# Estimación de ICI mediante histogramas de diagramas de constelación

## Tareas
- [X] Hacerlo 2D
- [ ] Con ambos utilizar un clasificador
- [ ] En caso tal, variar los bins

## Librerías

In [93]:
import sofa
import polars as pl
import numpy as np
import scipy as sp
import matplotlib.pyplot as plt
import tensorflow.keras as ker
import json
import os

from scipy.io import loadmat
from scipy.stats import multivariate_normal
from mpl_toolkits.mplot3d import Axes3D
from matplotlib import cm
from matplotlib.colors import LogNorm

from sklearn.mixture import GaussianMixture
from sklearn.metrics import (accuracy_score, f1_score, multilabel_confusion_matrix,
                             ConfusionMatrixDisplay)
from sklearn.model_selection import cross_validate, KFold, train_test_split
from sklearn.preprocessing import StandardScaler

from tensorflow.keras import models, regularizers, Sequential, utils
from tensorflow.keras.layers import Dense
from tensorflow.keras.callbacks import EarlyStopping
from tensorflow.keras.wrappers.scikit_learn import KerasClassifier

from itertools import product
from time import time

## Funciones globales

In [94]:
# Función especial para leer todos los datos con la estructura estudiada
def read_data(folder_rx):
    data = {}

    # Leer la carpeta principal
    for folder in os.listdir(folder_rx):
        # Leer las subcarpetas
        if folder.endswith("spacing"):
            data[folder] = {}
            for file in os.listdir(f"{folder_rx}/{folder}"):
                if file.find("consY") != -1:
                    data_name = file.split("_")[2]
                    if data[folder].get(data_name) == None:
                        data[folder][data_name] = {}
                    mat_file_data = loadmat(f"{folder_rx}/{folder}/{file}")
                    data[folder][data_name] = mat_file_data
    return data

def plot_constellation_diagram(X, ax):
    ax.scatter(X.real, X.imag, alpha=0.5)
    ax.set_title("Constellation diagram")
    ax.set_xlabel("I")
    ax.set_ylabel("Q")
    
def calculate_gmm(data, gm_kwargs):
    return GaussianMixture(**gm_kwargs).fit(data)
    
def calculate_1d_histogram(X, bins):
    hist_y, hist_x = np.histogram(X.real, bins=bins)
    # Remove last bin edge
    hist_x = hist_x[:-1]
    
    return hist_x, hist_y

def plot_1d_histogram(X, ax):
    ax.hist(X, bins=bins, density=True, alpha=0.5, label="Calculated histogram")
    
def plot_gmm_1d(gm, limits):
    x = np.linspace(*limits, 1000)
    
    logprob = gm.score_samples(x.reshape(-1, 1))
    responsibilities = gm.predict_proba(x.reshape(-1, 1))
    pdf = np.exp(logprob)
    pdf_individual = responsibilities * pdf[:, np.newaxis]
    
    ax.plot(x, pdf_individual, '--', label="Adjusted histogram")
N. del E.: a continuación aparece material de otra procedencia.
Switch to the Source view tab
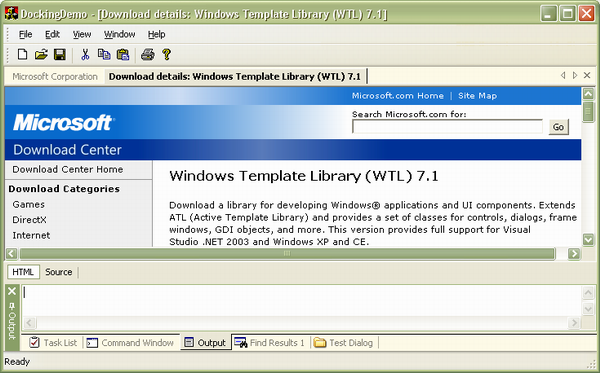 point(59,272)
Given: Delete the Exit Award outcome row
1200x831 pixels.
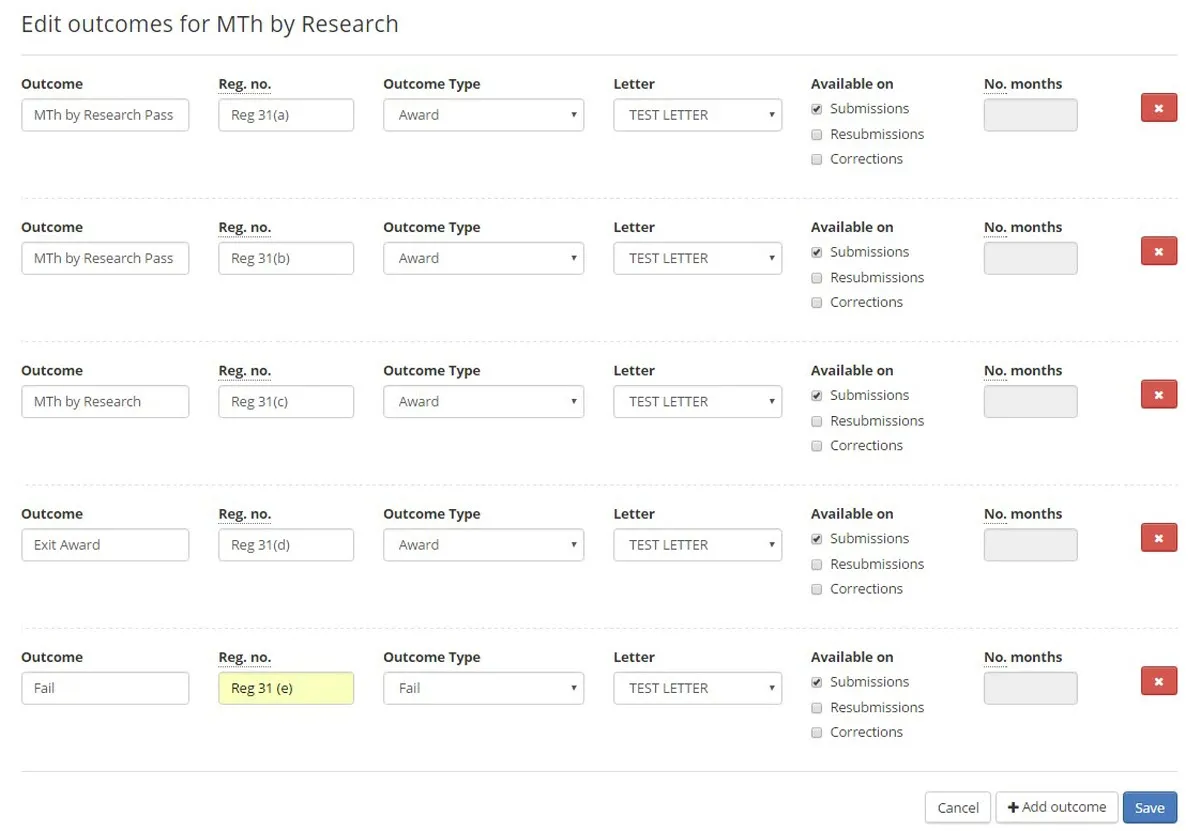Looking at the screenshot, I should 1158,538.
def plot_gmm_2d(gm, limits, ax):
    x = y = np.linspace(*limits)
    X, Y = np.meshgrid(x, y)
    Z = -gm.score_samples(np.array([X.ravel(), Y.ravel()]).T).reshape(X.shape)

    ax.contour(
        X, Y, Z,
        norm=LogNorm(vmin=1.0, vmax=1000.0), 
        levels=np.logspace(0, 3, 25), cmap="seismic"
    )
    
def calculate_3d_histogram(X, bins, limits, spacing, snr):
    hist, xedges, yedges = np.histogram2d(X.real, X.imag, bins=bins, range=[[*limits], [*limits]])

    # Define the extent
    extent = [xedges[0], xedges[-1], yedges[0], yedges[-1]]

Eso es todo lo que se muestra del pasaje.